Naquelas redondezas não existia criatura mais egoísta e solitária. Não mantinha relações de amizade com os vizinhos e quase nunca respondia aos raros cumprimentos que, por medo e não por gentileza, alguns passantes lhe dirigiam. Resmungava de mau humor e voltava a fechar os olhos como se lhe desagradasse todo o espetáculo em redor.
(...) Do Gato Malhado ninguém se aproximava. As flores fechavam-se se ele vinha em sua direção: dizem que certa vez derrubara, com uma patada, um tímido lírio branco pelo qual se haviam enamorado todas as rosas. Não apresentavam provas, mas quem punha em dúvida a ruindade gatarraz? Os pássaros ganhavam altura ao voar nas imediações do esconso onde ele dormia. Murmuravam inclusive ter sido o Gato Malhado o malvado que roubara o pequeno sabiá do seu ninho de ramos. Mamãe Sabiá, ao não encontrar o filho para o qual trazia alimento, suicidou-se enfiando o peito no espinho de um mandacaru. Um enterro triste e naquele dia muitas pragas foram pronunciadas em intenção do Gato Malhado. Provas não existiam, mas que outro teria sido? Bastava olhar a cara do bichano para localizar o assassino. Bicho feio aquele.
(...) As maternais galinhas ensinavam aos pintos cor de ouro como evitar o Gato Malhado em cujas mãos criminosas — segundo afirmavam — muitos outros pintainhos haviam perecido (isso sem falar nos ovos que ele roubava dos ninhos para alimentar seu ignóbil corpanzil). Tampouco o Pato Negro queria saber dele, pois o gatarrão não amava a água do lago, tão querida do casal de patos. Os cachorros o haviam procurado para com ele correr e saltar. Mas ele os arranhara nos focinhos e os insultara, eriçando o pêlo, xingando-lhes a família, a raça, os ascendentes próximos e distantes.
Jorge Amado
1ª - O Gato Malhado demonstra o seu poder e domínio em relação aos mais fracos. Em nossa sociedade (seres humanos), é comum encontrarmos alguém ou uma classe social dominando, explorando a outra? Justifique sua resposta.
2ª - Identifique características psicológicas do Gato Malhado.
3ª – O título do texto “Gato Malhado” possui adjetivo?
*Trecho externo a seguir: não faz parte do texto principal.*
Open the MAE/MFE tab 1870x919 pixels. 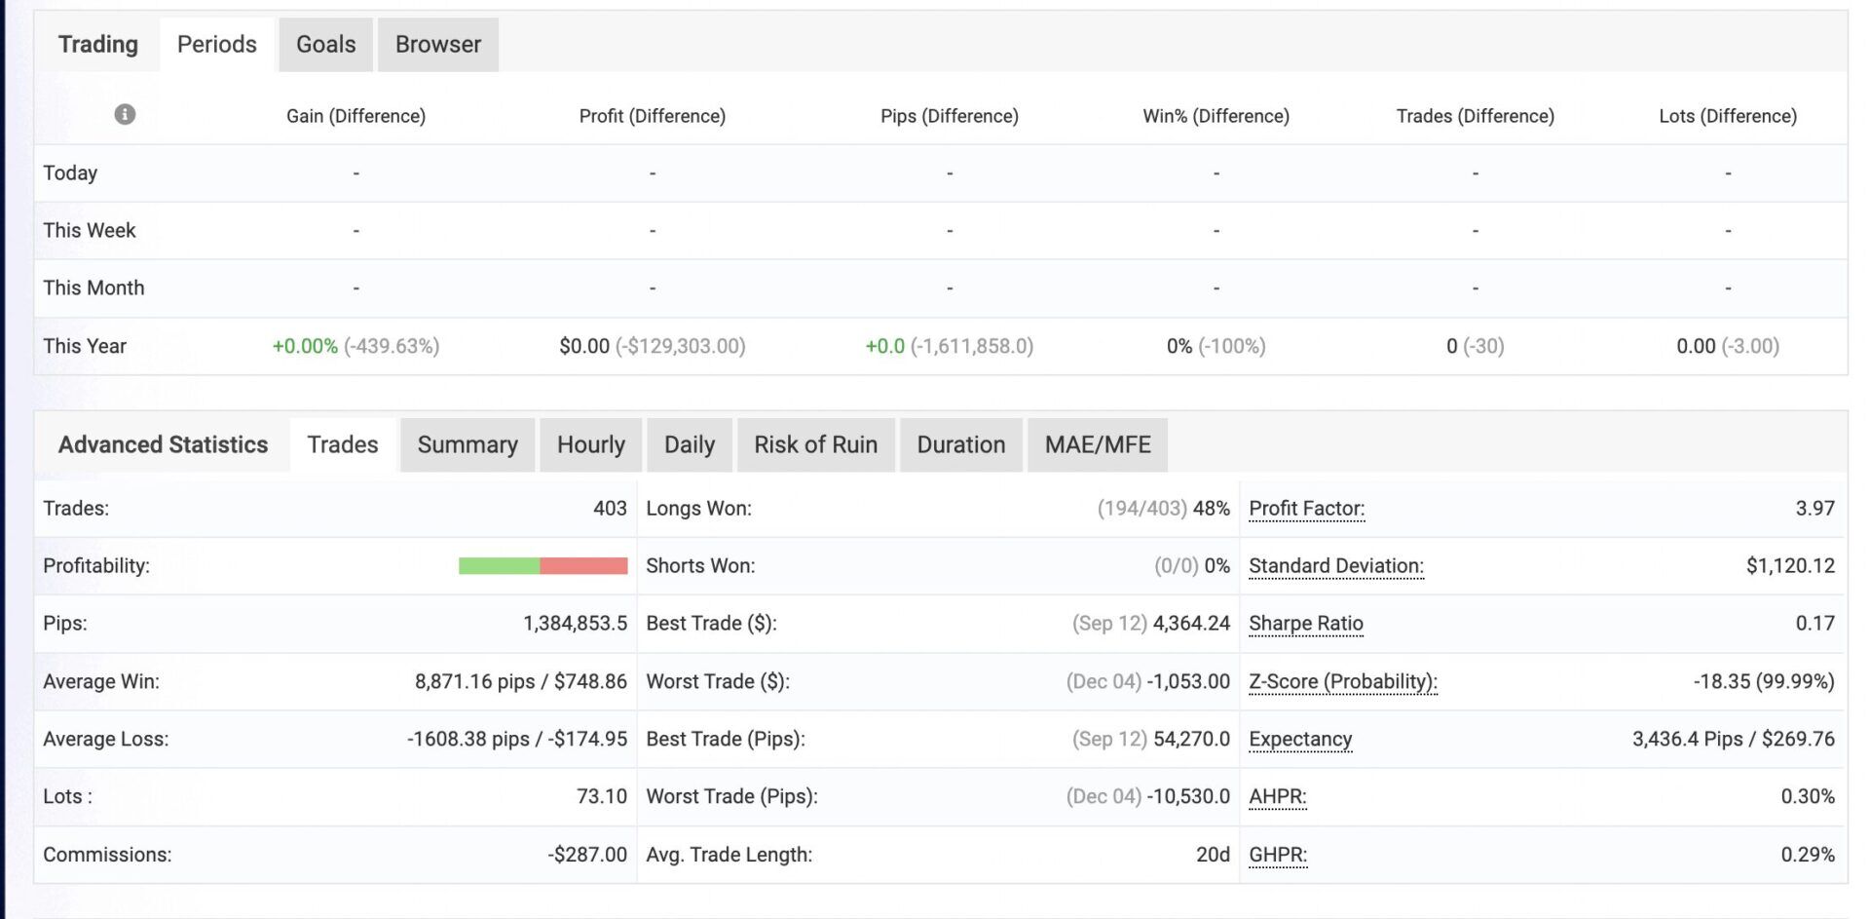[x=1098, y=444]
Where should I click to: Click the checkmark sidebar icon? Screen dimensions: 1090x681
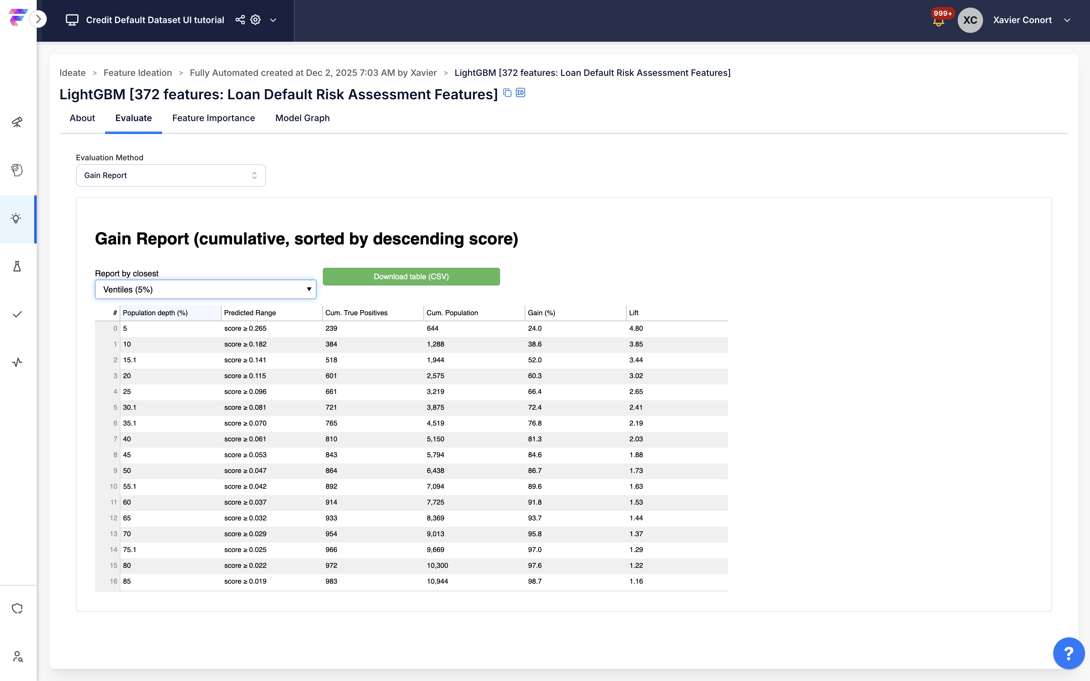click(17, 314)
Qual?
4ª – Grife os adjetivos dos dois primeiros parágrafos do texto.
5ª – “Naquelas redondezas não existia criatura mais egoísta e solitária.”, os adjetivos egoísta e solitária faz referência a que substantivo?
6ª – No enunciado “dizem que certa vez derrubara, com uma patada, um tímido lírio branco pelo qual se haviam enamorado todas as rosas”, diga qual o sentido de se usar o artigo “um” e o artigo “as”.